Abstract
Purposes: To assess the value of myocardial enzymes and troponins in cord blood in the early diagnosis of myocardial injury after neonatal asphyxia. Methods: We retrospectively analyzed the clinical data of 50 cases of perinatal asphyxia neonates and 40 normal newborns in this study. The clinical manifestation, electrocardiograph (ECG) and echocardiography result, and the cord blood myocardial enzyme and troponin levels were compared between the two groups. The receiver operating characteristic (ROC) curve analysis was used to explore the diagnostic value of cord blood myocardial enzymes and troponins for myocardial injury after neonatal asphyxia. Results: All cases in the asphyxia group had different degrees of clinical manifestations of myocardial injury, as well as ECG and echocardiography abnormalities. Compared with the control group, cord blood aspartate aminotransferase (AST), lactate dehydrogenase (LDH), creatine kinase (CK), creatine kinase isoenzyme MB (CK-MB), cardiac troponin T (cTNT), and cardiac troponin I (cTNI) levels in the asphyxia group were all elevated (all P < 0.05).

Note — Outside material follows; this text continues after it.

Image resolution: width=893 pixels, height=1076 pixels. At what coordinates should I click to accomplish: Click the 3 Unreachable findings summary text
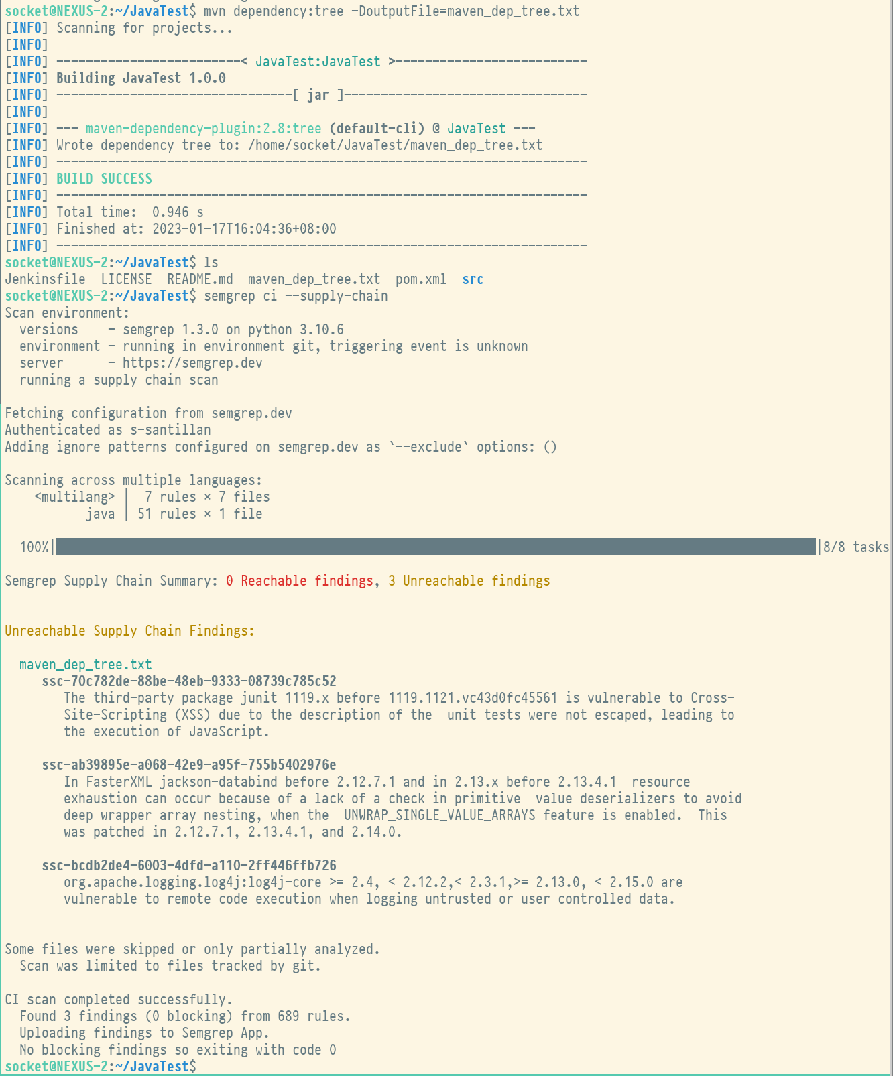tap(469, 581)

Levels of the six biomarkers were all significantly higher in asphyxiated newborns with myocardial injury than in asphyxiated newborns without myocardial injury (all P < 0.05). ROC curve analyses showed that cord blood levels of CK-MB, cTNT, and cTNI could be used to differentiate asphyxiated newborn with and without myocardial damage. Calculation of AUC (area under curve) values indicated that CK-MB, cTNT, and cTNI had significant discriminatory ability (P=0.014, 0.021, and 0.009, respectively). The optimal cutoff value of CK-MB, cTNT, and cTNI were 135.4 U/L, 112.6 ng/L, and 55.3 ng/L, respectively. Conclusions: Cord blood CK-MB, cTNT, and cTNI levels could be used for early prediction of myocardial injury after neonatal asphyxia.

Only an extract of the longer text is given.